My take is that your little unborn Spirit must have a purpose on this earth and for some reason you are supposed to be his or her mother.........In other words, "everything happens for a reason.". I know......it doesn't help to hear that when you are staring reality in the face.

And yes, you are Right On about your own mother. She IS and WILL BE with you for this child.

MA
 
You can only take it one day at a time. The right decision will come to you.

I am with Carin and Nicole... I am also one of "those" women. When someone finds out I don't have any children, they automatically proceed to TELL me that i NEED to starta family. They treat me as if I am from another planet.
 
I felt the same way with my third. It IS a huge, huge commitment (there is no bigger one, than to decide to have a child, and to have it happen unexpectedly can bring feelings of being overwhelmed, afraid and just plain sad, especially combined with the hormones).

You must make some decisions, now, and my thoughts are with you on this...nothing will be easy.

take care of yourself and rest when you can, it'll help with your state of mind.

Liz M.
 
awww i just had my first child friday and I have to say I kno exactly how you feel.

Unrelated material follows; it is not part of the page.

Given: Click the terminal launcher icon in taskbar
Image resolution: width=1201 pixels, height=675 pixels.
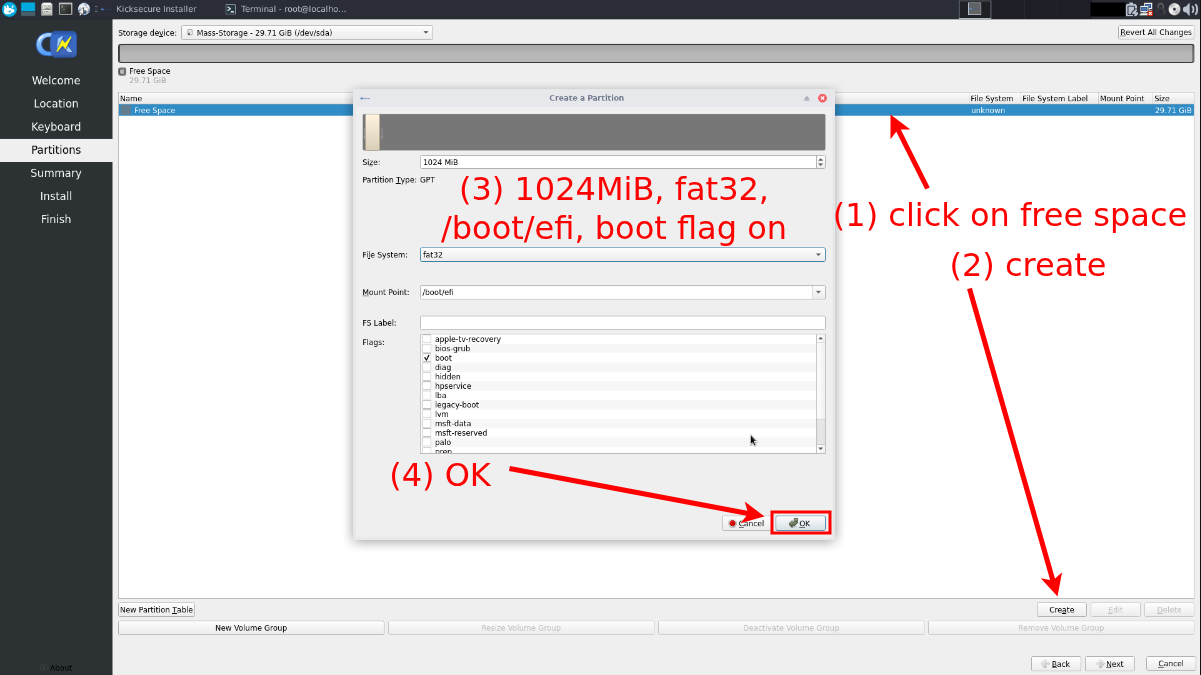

Its totally normal thats for sure. just take it a day at a time.
 
:aktion033: Congratulations! It's normal to have mixed feelings and you'll see that God has something wonderful in store! I wish I would have had a house full. Children are such blessings! My prayers are there for all of you. I thank God for supplying all your needs.

Joan
 
Mixed feelings....totally normal. I'd wonder about you if you were totally thrilled about it and thought it would be a piece of cake!

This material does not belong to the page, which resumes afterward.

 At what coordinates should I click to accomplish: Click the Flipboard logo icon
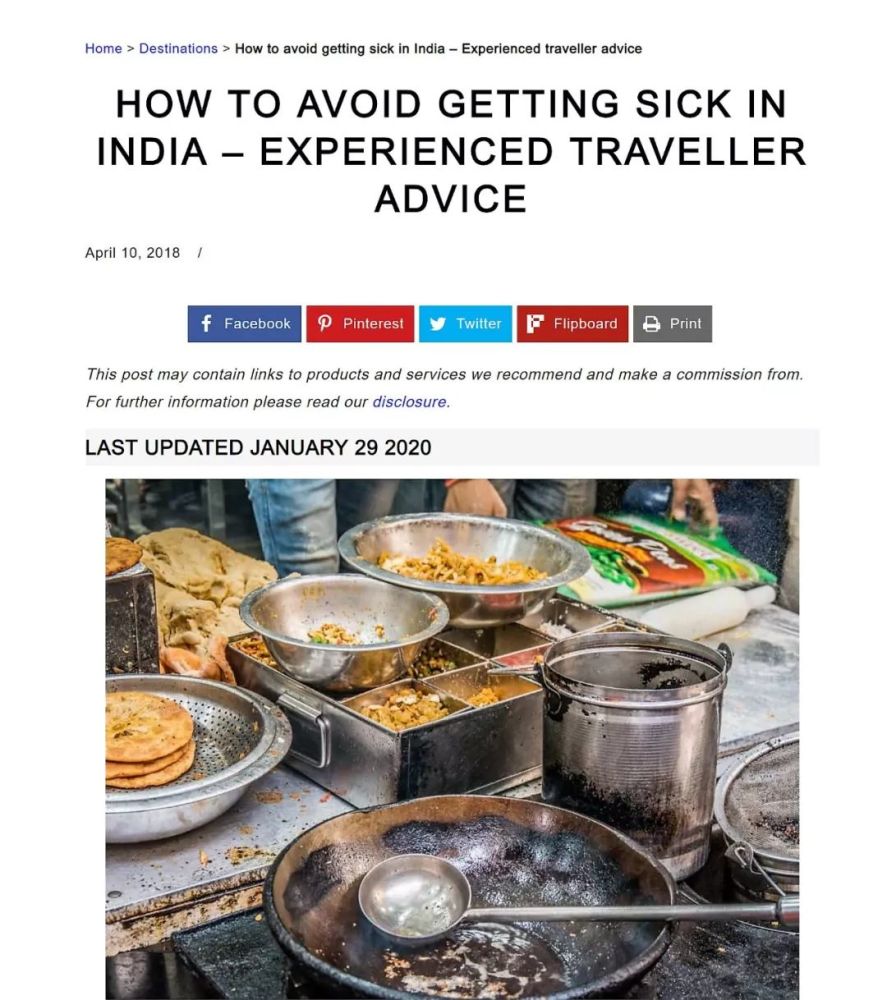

Ive been in the same boat...our 4th child who is 1.5 years old was not at all planned -- I was on birth control at the time....but I wouldn't change a thing. Even after tonight when I was sitting at the table helping two with homework at the same time, another was playing a clarinet pretty much right in my ear and the baby was riding his little scooter car around and around and around the table. OH and the new puppy was busy under the table chewing up one of the kids library books! My husband works a lot too so everything around home is pretty much my responsibility -- kids and their appointments, activities, sports, etc. horses and their care and needs, the house and yard and the upkeep involved,,,,,,you get the picture.

Added to the mix are our foster children ages 15 and 18 who were not "planned" either but when they went in to the system the social worker assigned to them had worked with us before and felt we were the perfect match for them and and what they needed and here they are with our family and I see on a daily basis little things that I know they would never think or experience or do or dream of doing if they were not living with our family now so it was meant to be, I know we are making a difference in their lives and hopfully they will go out into the world and make a positive difference themselves
 
Normal feelings. All the things mentioned plus, let's face it, with the two younger ones going to start school there was a little window of "relief" of some of the demand on your time. Yep, that's diappointing!!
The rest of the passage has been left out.